Macaroons are bearer tokens (similar to cookies) which encode within them criteria within which the authorization is allowed to take place (referred to as “caveats”). For instance, authorization could be restricted to a particular user, account, time of day, really anything. These criteria can be either evaluated locally (a “first-party caveat”), or using special macaroons (“discharge macaroons”) generated by a third party (a “third-party caveat”).

A first-party caveat consists simply of a predicate which, when evaluated as true, authorizes the caveat. The predicate is a string which is either evaluated using strict string comparison (satisfy_exact), or interpreted using a provided function (satisfy_general).

A third-party caveat consists of a location string, an identifier, and a specially-generated signing key to authenticate the generated discharge macaroons. The key and identifier is passed to the third-party who generates the discharge macaroons. The receiver then binds each discharge macaroon to the original macaroon.

During verification of a third-party caveat, a discharge macaroon is found from those received whose identifier matches that of the caveat. The binding signature is verified, and the discharge macaroon’s caveats are verified using the same process as the original macaroon.

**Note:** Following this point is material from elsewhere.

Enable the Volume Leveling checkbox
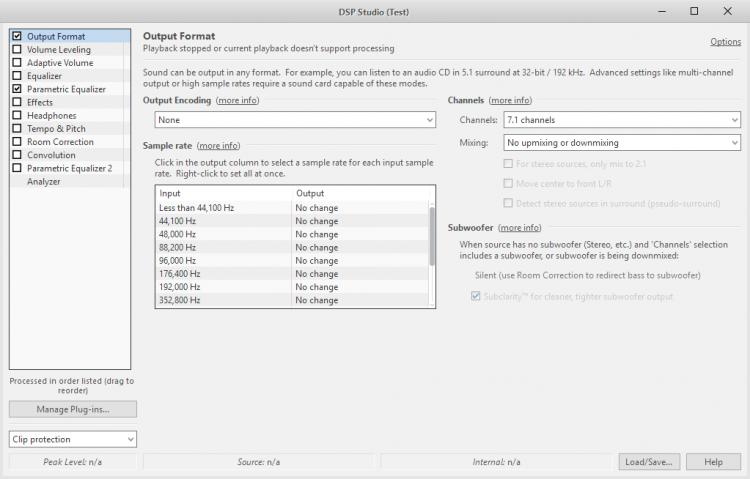The height and width of the screenshot is (479, 750). tap(17, 50)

The macaroon is considered authorized only if all its caveats are authorized by the above process.

Example

use macaroon::{Macaroon, Verifier, MacaroonKey};

// Initialize to make crypto primitives thread-safe
macaroon::initialize().unwrap(); // Force panic if initialization fails

// Create our key
let key = MacaroonKey::generate(b"key");

// Create our macaroon. A location is optional.
let mut macaroon = match Macaroon::create(Some("location".into()), &key, "id".into()) {
    Ok(macaroon) => macaroon,
    Err(error) => panic!("Error creating macaroon: {:?}", error),
};

// Add our first-party caveat. We say that only someone with account 12345678
// is authorized to access whatever the macaroon is protecting
// Note that we can add however many of these we want, with different predicates
macaroon.add_first_party_caveat("account = 12345678".into());

// Now we verify the macaroon
// First we create the verifier
let mut verifier = Verifier::default();

// We assert that the account number is "12345678"
verifier.satisfy_exact("account = 12345678".into());

// Now we verify the macaroon. It should return `Ok(true)` if the user is authorized
match verifier.verify(&macaroon, &key, Default::default()) {
    Ok(_) => println!("Macaroon verified!"),
    Err(error) => println!("Error validating macaroon: {:?}", error),
}

// Now, let's add a third-party caveat, which just says that we need our third party
// to authorize this for us as well.

// Create a key for the third party caveat
let other_key = MacaroonKey::generate(b"different key");

macaroon.add_third_party_caveat("https://auth.mybank", &other_key, "caveat id".into());

// When we're ready to verify a third-party caveat, we use the location
// (in this case, "https://auth.mybank") to retrieve the discharge macaroons we use to verify.
// These would be created by the third party like so:
let mut discharge = match Macaroon::create(Some("http://auth.mybank/".into()),
                                           &other_key,
                                           "caveat id".into()) {
    Ok(discharge) => discharge,
    Err(error) => panic!("Error creating discharge macaroon: {:?}", error),
};
// And this is the criterion the third party requires for authorization
discharge.add_first_party_caveat("account = 12345678".into());

// Once we receive the discharge macaroon, we bind it to the original macaroon
macaroon.bind(&mut discharge);

// Then we can verify using the same verifier (which will verify both the existing
// first-party caveat and the third party one)
match verifier.verify(&macaroon, &key, vec![discharge]) {
    Ok(_) => println!("Macaroon verified!"),
    Err(error) => println!("Error validating macaroon: {:?}", error),
}

Supported Features

This crate supports all the following features:

verification of first-party caveats either via exact string match or passed-in function
verification of third-party caveats using discharge macaroons (including ones that themselves have embedded third-party caveats)
serialization and deserialization of caveats via version 1, 2 or 2J serialization formats (fully compatible with libmacaroons)

Structs

ByteString

Macaroon

MacaroonKey

Secret cryptographic key used to sign and verify Macaroons.

Verifier

Enums

Caveat

Format

MacaroonError

Represents all of the errors that can arise when creating, deserializing, or verifying macaroons.

Functions

initialize

Initializes the cryptographic libraries. Although you can use macaroon without calling this, the underlying random-number generator is not guaranteed to be thread-safe if you don’t.

Type Definitions

Result

VerifyFunc